Nine bodies pulled from collapsed Jordan building
Emergency crews racing against the clock to find survivors of a collapsed building in Jordan's capital pulled three more bodies from the rubble Wednesday, bringing the death toll to nine, authorities said.
Hundreds of rescuers have been scouring the site of the four-storey residential building in Jabal al-Weibdeh, one of Amman's oldest neighbourhoods, since it toppled over on Tuesday.
Rescue teams pulled three bodies from under the rubble on Wednesday evening, a police statement said, raising the overall death toll to nine.
They were still working "in full force to reach the remaining trapped people", it added.
Among the 16 people injured in the tragedy were a four-month-old baby and a 45-year-old man extracted by the rescuers, a security official who did not wish to be named told AFP.
Government spokesman Faisal Shboul described the operation to find the missing as difficult.
"The terrain is rough, the buildings are close to each other and the corridors are narrow, which makes the search difficult," Shboul said.
King Abdullah II arrived in Amman from a trip to France and headed to the kingdom's crisis centre to follow the rescue efforts, according to state television.

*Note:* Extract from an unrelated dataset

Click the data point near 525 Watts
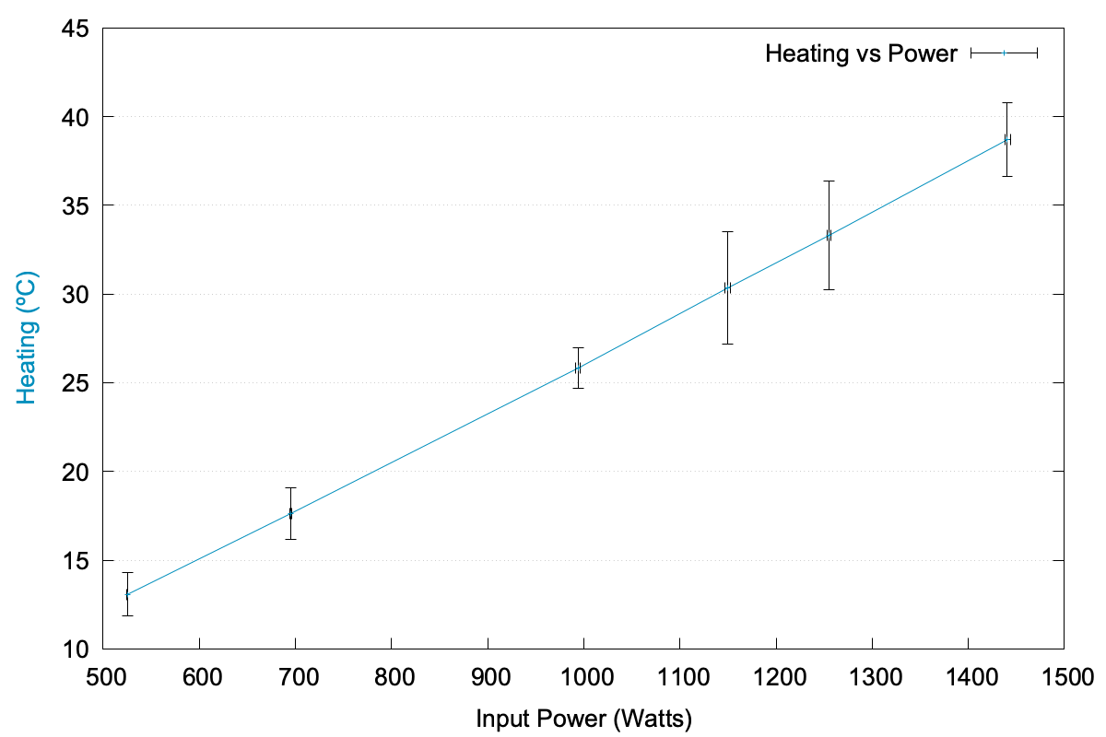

Jordan's public prosecutor Hassan al-Abdallat ordered the arrest of three people as part of the investigation into the accident, the state news agency Petra reported.
The trio were said to the building's manager as well as two other people involved in maintenance work that was supposed to have been carried out on the structure, Petra added.
Anxious relatives waited at the disaster site in downtown Amman where emergency services, aided by sniffer dogs, were working to dig out any survivors from the debris of the building.
According to an eyewitness who asked not to be identified, rescue workers, some toiling by hand, had been able to communicate with at least three trapped people.
The head of the civil defence service, Hatem Jaber, said more than 350 emergency workers had taken part in the search and rescue operation.
Rescue teams "will not rest" until all have been accounted for, he said.
Jaber nonetheless refused to offer an estimate of the number of people still trapped, after Shboul had earlier put the number at 10.
"There is no precise number for those trapped," Jaber said, adding that "a man who we got out thought his daughter was trapped under the rubble then later discovered she was outside the building".
King Abdullah had earlier pointed to the "importance of providing all necessities for those harmed... and increasing efforts to mitigate the losses from the collapse".
The site was cordoned off Wednesday morning and police stopped the public from approaching it to avoid hampering the operation, an AFP correspondent said.
The disaster site is in the capital's central Jabal al-Weibdeh district, known for its vibrant cultural life and home to a large number of expatriates.
Prime Minister Bisher al-Khasawneh and several government ministers inspected the site Tuesday.
Jordan's Deputy Prime Minister Tawfiq Kreishan had told state television that "among the reasons for the collapse of the building is that it is old and dilapidated".